‘Bama’s blockers playing major role in resurgence
TUSCALOOSA (AP) _ It only took one series to get Alabama’s offensive linemen worked up.
The second-ranked Crimson Tide had just opened the season with a 10-play drive for a field goal against Clemson, and the front five were feeling awfully good about themselves.
“They were getting excited on the sidelines, getting each other going,” Tide quarterback John Parker Wilson said. “They’re like, ‘We just whipped them bad.’ And it carried throughout the season.
“I think they realized they were pretty good and since then they haven’t said a word, they’ve just been moving people.”
The Tide’s offensive line has helped pave the way for the Southeastern Conference’s top rushing offense, giving Wilson time to pass and opening holes for tailback Glen Coffee.
‘Bama’s blockers have taken to heart the common coaching refrain that it all starts with the linemen.
“We put the hat on our head and said that this year we’re going to lead this team and we’re the center of the team,” left tackle Andre Smith said. “If we play well, the team plays well and vice versa.”
So far, there haven’t been many complaints.
It’s no surprise the line has been a strength of the team. Smith won the SEC’s Jacobs Blocking Trophy as a sophomore for the league’s top blocker. Center Antoine Caldwell was named a permanent team captain after last season and is one of the Tide’s most vocal leaders.
Along with those two, left guard Mike Johnson, right guard Marlon Davis and right tackle Drew Davis have combined for 109 career starts going into Saturday’s game with Kentucky.
Besides the experience factor, Smith said the linemen came back stronger and determined to be more physical after an offseason working with new strength coach Scott Cochran.
“I don’t know if we were physical enough last year,” Caldwell said. “I don’t think we were as strong as we needed to be last season. This offseason we had together with coach Cochran, it was amazing. All of us made significant gains in the weight room and now when we’re on the field, you feel stronger, you feel faster, and stuff starts to carry over.”
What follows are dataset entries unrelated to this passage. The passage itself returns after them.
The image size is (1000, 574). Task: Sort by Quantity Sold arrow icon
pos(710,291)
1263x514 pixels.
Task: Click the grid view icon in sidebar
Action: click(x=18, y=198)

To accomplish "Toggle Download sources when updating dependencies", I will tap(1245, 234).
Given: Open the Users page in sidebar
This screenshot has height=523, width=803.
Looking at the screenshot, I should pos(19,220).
The Tide is averaging 215 rushing yards and has run for a league-high 13 touchdowns — six shy of last season’s total in 13 games — and been especially hard to stop running behind Smith and Johnson on the left side. The 5.2-yard per carry average is second only to LSU’s 5.8 in the SEC.
It helps that first-year offensive coordinator Jim McElwain has brought in a pro-style offense that utilizes tight ends and fullback Baron Huber, leaving plenty of blocking help for the line. It’s not as fashionable or fancy as some systems, but the big guys like it.
“I think he doesn’t get enough credit. Coach McElwain is probably if not the one, the No. 2 reason why we have had so much success on offense,” Caldwell said. “The guy’s brilliant. He has us all confident of the game plan, whatever it is we’re going to do, and he’s been doing a great job with us and especially with (Wilson).”
Alabama defensive end Lorenzo Washington said the best offensive line he has faced is the one he faces in practice.
“I have never gone up against anybody like them,” Washington said. “As a complete unit, they don’t fall off. They say you’re as strong as your weakest link. Well, their weakest link is on the same level, so there really is no weakest link.
“It’s like a mini-game every time you go in there because you’re facing the best competition, to me, in the conference. We’re practicing against the best to be the best.”